U.S. probes four senior FBI officials

August 12, 1995|By New York Times News Service

WASHINGTON -- Four high-ranking officials of the FBI were suspended yesterday after the Justice Department opened a broad new criminal investigation into the possibility of a high-level cover-up of what really happened during a deadly 1992 standoff with a white separatist in Idaho.

Among those suspended yesterday by FBI Director Louis J. Freeh was Larry A. Potts, Mr. Freeh's close friend whom he had made the bureau's No. 2 official before demoting him recently because of his role in the Idaho shootout.

Another suspended official is Anthony A. Betz, now assistant chief of the Baltimore office but who was then a unit chief in the criminal investigative division.

The Justice Department on Thursday night forwarded new findings on the incident for possible criminal prosecution to Eric H. Holder Jr., the U.S. attorney for the District of Columbia, officials said.

The documents sent to Mr. Holder, the chief federal prosecutor in the capital, raise the possibility that the four officials, and a fifth who was suspended earlier, may have committed obstruction of justice in the form of false testimony and destruction of documents.

The fifth FBI official, E. Michael Kahoe, was suspended last month after Justice Department investigators uncovered evidence that he may have destroyed an FBI analysis of the siege.

"We know that Kahoe destroyed documents," said one Justice Department official who spoke on the condition of anonymity. "The question we have to logically ask is whether he did it on his own."

In addition, Justice Department officials said the new report also concluded that other FBI officials besides Mr. Kahoe appeared to have lied about what had occurred.

One senior Justice Department official said that Mr. Freeh and Deputy Attorney General Jamie Gorelick were furious upon learning from the report that they may have been deceived by senior FBI agents.

The official said there was far less evidence that Mr. Potts and one of the other suspended officials, Danny O. Coulson, participated in a cover-up than the other three officials. But the official said that Mr. Freeh wanted to include all possible suspects in the investigation.

In addition to Mr. Potts, who was head of the bureau's criminal division at the time of the Idaho standoff, and Mr. Coulson, who was his deputy, the others suspended yesterday are Gale Richard Evans and Mr. Betz, both of whom were unit chiefs in the criminal investigative division.

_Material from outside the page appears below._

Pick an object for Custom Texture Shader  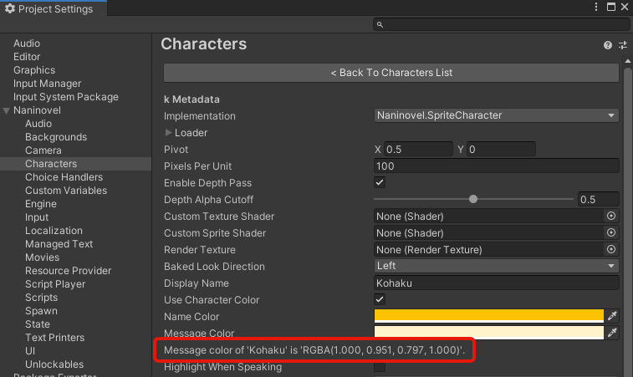click(x=611, y=217)

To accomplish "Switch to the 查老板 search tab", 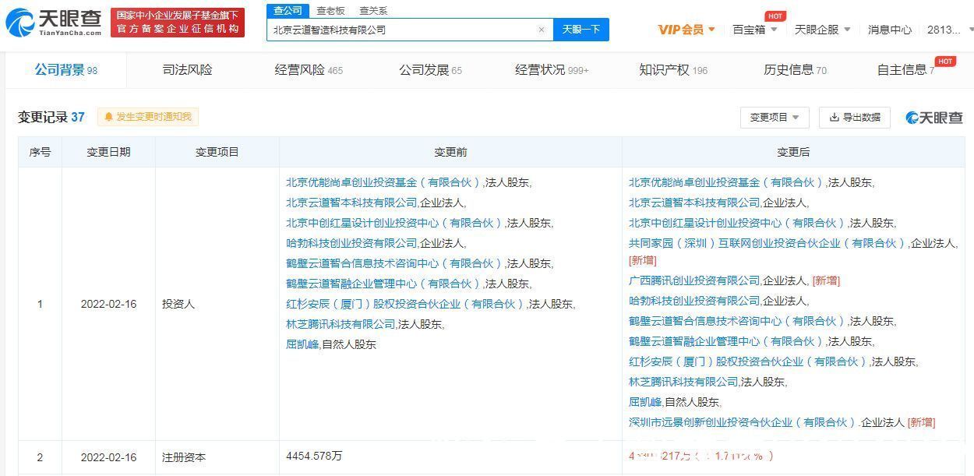I will [x=329, y=11].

On Aug. 21, 1992, Mr. Potts dispatched the FBI's hostage rescue team to a remote mountaintop in Ruby Ridge after a shootout in which a federal marshal and the 14-year-old son of the white separatist, Randall C. Weaver, were killed.

The next day, an FBI sharpshooter killed Mr. Weaver's wife, Vicki, who was unarmed and standing in the cabin doorway holding her infant daughter. The FBI marksman said he was aiming at another person who was armed.

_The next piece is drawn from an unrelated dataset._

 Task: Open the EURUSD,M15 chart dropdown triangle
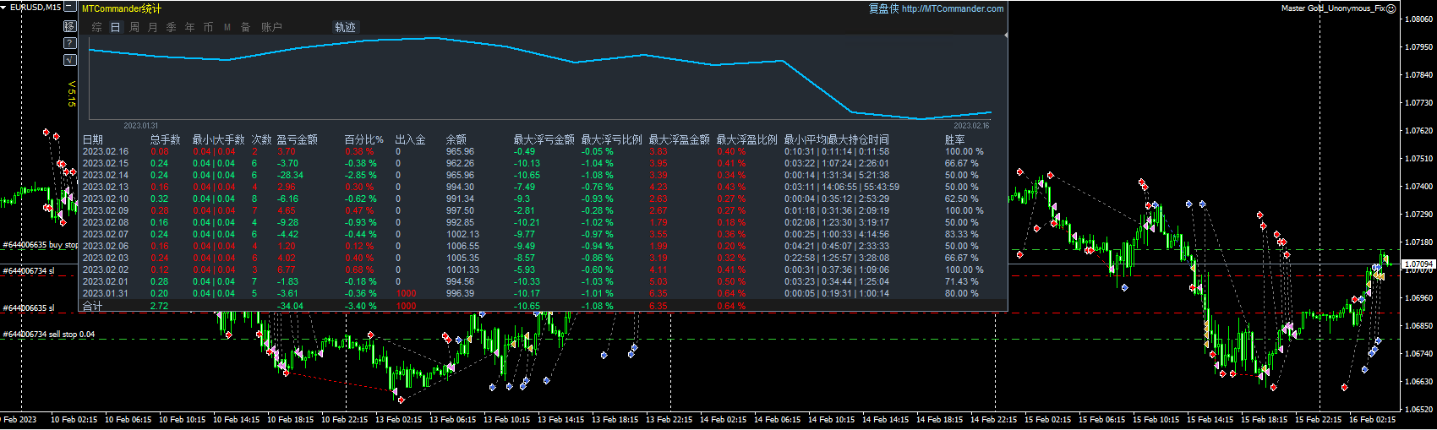pos(4,7)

Long-standing FBI policy allows agents to shoot only in self-defense. But a looser set of rules of engagement were adopted during the siege -- allowing agents there to shoot on sight virtually anyone who was armed -- and the FBI has been roiled ever since by investigations into who approved the change.

The latest Justice Department investigation was begun early this year after the commander at the scene, Eugene Glenn, who was suspended and transferred after the incident, charged that he was being punished unfairly.

During the earlier inquiries, Mr. Glenn said Mr. Potts had authorized the change, but Mr. Potts said that Mr. Glenn had acted on his own.

In January, Mr. Freeh laid the blame for the faulty rules of engagement mostly on Mr. Glenn and the head of the hostage rescue team, Richard Rogers.

Mr. Glenn's complaint was that it was unfair for him to have been suspended and transferred by the director, who had handed out lighter punishments to officials like Mr. Potts.

Mr. Potts had been given a letter of censure, the mildest available punishment.

Mr. Glenn's persistent complaints resulted in an investigation by the Office of Professional Responsibility at the Justice Department.

Dan K. Webb, Mr. Potts' lawyer, issued a statement saying there was "absolutely no evidence of wrongdoing by Larry Potts and this suspension . . . is completely unwarranted."

None of the other suspended officials could be reached for comment.

Mr. Potts was demoted last month to the training division; Mr. Coulson is now chief of the bureau's Dallas office; Mr. Evans is assistant chief of the Salt Lake City office, and Mr. Betz is assistant chief of the Baltimore office. All were suspended with pay.

Mr. Kahoe, who had been the special agent in charge of the bureau's Jacksonville office, had been assigned to review the bureau's conduct in Ruby Ridge.